The bear case is that the market may already be pricing in too much future growth. SpaceX still faces large capital expenditure demands, execution risk across multiple businesses and uncertainty over how quickly newer segments can become profitable at scale.

SpaceX is joining the Nasdaq-100 at a time when volatility in the index is already drawing attention. MarketWatch reported that the Cboe Nasdaq-100 Volatility Index had risen around 43% this year through Thursday, compared with an 8% gain in the VIX, which tracks expected S&P 500 volatility.
That backdrop makes SpaceX’s addition particularly important for traders. The stock brings exposure to aerospace, satellite broadband, AI infrastructure and Elon Musk-related sentiment, all of which can move sharply on news.
For Nasdaq-100 traders, SpaceX may add another high-beta component to an index that is already heavily exposed to large-cap technology and AI-linked stocks.
The first near-term focus is whether passive buying around the Nasdaq-100 inclusion provides sustained support or becomes a “buy the rumour, sell the news” event.
The second focus is analyst coverage. As more banks initiate ratings after the IPO quiet period, price targets may create new swings in sentiment. A wider range of views could also increase volatility, especially if analysts disagree sharply on SpaceX’s AI, Starlink and launch-market assumptions.
The third focus is future share supply. Employee and early-investor lock-up expirations later this year could bring more shares into the market.

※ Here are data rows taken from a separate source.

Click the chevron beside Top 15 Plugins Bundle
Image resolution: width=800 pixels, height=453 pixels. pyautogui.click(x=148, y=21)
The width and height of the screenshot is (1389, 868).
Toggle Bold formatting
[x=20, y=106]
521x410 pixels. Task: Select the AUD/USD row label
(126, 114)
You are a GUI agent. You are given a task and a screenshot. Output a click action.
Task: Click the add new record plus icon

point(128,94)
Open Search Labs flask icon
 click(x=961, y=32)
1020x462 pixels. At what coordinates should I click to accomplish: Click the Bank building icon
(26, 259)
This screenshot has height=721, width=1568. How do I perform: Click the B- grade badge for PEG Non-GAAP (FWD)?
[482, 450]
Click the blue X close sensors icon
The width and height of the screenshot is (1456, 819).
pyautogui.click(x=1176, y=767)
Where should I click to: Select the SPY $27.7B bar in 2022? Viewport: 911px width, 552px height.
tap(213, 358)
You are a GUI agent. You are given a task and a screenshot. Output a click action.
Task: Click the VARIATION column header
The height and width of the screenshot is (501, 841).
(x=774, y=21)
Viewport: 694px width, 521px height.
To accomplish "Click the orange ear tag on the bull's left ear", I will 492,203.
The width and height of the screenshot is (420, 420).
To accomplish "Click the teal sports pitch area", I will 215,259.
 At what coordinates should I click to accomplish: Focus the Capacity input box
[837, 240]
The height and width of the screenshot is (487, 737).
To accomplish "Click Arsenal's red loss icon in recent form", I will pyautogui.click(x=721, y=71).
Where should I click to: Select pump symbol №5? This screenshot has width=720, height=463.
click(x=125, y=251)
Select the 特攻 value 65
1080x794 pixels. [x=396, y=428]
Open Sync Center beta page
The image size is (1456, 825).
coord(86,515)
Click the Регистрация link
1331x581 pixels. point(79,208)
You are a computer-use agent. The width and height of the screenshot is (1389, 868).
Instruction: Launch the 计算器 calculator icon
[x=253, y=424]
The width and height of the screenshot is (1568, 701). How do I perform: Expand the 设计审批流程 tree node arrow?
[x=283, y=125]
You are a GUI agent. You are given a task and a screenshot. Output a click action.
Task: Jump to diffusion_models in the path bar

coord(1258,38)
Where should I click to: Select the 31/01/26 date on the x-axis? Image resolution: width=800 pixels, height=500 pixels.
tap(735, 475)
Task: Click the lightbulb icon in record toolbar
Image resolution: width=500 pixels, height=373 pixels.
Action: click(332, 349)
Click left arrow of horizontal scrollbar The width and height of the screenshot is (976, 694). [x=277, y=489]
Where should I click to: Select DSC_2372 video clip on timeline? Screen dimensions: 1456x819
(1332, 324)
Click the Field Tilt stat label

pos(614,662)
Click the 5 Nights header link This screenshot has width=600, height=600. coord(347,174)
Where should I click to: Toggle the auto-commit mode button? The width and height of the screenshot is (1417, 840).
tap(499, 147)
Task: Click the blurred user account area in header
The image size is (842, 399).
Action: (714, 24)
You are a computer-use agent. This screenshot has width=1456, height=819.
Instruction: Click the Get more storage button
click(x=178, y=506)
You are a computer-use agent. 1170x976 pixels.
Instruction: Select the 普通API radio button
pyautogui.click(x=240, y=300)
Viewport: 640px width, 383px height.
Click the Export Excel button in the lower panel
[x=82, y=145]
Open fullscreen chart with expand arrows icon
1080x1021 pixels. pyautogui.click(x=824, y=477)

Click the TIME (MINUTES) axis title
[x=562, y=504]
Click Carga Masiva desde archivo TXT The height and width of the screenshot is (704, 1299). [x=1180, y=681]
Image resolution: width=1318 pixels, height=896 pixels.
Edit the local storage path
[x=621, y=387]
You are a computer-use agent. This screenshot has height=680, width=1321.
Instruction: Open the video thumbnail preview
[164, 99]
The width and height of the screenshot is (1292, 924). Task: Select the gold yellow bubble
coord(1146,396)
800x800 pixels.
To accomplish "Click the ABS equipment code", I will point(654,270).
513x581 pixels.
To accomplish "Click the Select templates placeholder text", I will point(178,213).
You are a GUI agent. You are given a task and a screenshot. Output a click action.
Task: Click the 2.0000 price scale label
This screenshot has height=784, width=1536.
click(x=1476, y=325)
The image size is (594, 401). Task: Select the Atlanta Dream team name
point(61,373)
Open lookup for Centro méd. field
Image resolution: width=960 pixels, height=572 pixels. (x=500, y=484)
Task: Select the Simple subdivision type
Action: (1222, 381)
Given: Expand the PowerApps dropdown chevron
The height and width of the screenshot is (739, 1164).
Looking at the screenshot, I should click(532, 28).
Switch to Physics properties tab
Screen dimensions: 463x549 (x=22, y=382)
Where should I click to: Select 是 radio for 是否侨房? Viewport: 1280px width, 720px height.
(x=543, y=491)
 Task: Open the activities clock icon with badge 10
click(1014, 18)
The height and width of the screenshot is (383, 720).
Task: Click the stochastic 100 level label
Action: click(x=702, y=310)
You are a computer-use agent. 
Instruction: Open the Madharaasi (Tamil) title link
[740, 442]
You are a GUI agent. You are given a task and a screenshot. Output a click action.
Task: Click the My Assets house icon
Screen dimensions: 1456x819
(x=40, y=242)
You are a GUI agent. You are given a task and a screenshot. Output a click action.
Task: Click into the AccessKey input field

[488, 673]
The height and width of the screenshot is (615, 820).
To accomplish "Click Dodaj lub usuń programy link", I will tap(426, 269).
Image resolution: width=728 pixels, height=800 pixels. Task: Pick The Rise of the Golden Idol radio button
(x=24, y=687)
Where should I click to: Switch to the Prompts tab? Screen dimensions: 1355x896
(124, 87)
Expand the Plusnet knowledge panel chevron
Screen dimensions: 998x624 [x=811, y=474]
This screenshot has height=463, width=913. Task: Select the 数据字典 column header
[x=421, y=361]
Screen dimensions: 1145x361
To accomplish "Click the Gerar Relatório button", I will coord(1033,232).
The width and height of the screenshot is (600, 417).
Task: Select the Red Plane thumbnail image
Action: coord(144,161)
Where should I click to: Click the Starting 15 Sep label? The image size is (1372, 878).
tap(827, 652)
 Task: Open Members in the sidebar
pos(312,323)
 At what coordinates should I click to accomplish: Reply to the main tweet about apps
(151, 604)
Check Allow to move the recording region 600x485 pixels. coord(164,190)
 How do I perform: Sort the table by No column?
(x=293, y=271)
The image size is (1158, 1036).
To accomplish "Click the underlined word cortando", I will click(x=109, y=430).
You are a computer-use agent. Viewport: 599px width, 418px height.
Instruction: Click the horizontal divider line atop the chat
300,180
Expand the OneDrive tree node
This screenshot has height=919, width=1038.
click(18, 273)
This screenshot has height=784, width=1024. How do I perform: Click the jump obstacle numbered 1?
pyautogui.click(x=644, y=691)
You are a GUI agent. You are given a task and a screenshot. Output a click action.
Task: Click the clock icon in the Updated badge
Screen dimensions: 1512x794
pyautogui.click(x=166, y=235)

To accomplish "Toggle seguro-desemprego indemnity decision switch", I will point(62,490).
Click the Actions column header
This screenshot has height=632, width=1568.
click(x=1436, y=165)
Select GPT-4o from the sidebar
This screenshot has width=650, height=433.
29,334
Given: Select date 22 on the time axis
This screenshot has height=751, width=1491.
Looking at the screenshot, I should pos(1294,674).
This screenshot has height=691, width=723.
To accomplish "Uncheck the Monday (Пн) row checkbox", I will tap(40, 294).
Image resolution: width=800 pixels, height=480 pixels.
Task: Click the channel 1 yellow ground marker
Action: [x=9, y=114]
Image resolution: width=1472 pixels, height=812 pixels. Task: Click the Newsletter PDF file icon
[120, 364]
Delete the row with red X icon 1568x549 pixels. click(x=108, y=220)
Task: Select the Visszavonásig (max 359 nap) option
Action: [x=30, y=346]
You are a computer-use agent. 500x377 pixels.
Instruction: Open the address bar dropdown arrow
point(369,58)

If that happens after the initial index-buying demand fades, traders may need to watch whether liquidity remains strong enough to absorb additional selling pressure.
SpaceX’s Nasdaq-100 entry gives the stock a powerful short-term liquidity catalyst, but the event does not settle the broader valuation debate.
For bullish traders, index inclusion could deepen institutional ownership and reinforce SpaceX’s position as one of the most important public-market growth stories of 2026. For cautious investors, the combination of low float, heavy capital spending, analyst disagreement and future lock-up risk means volatility may remain elevated.
In the short term, SPCX price action will likely depend on how much of the passive-buying demand has already been priced in. Over the longer term, the market will shift back to fundamentals: Starlink growth, launch economics, AI infrastructure revenue, debt funding and the company’s path toward sustainable profitability.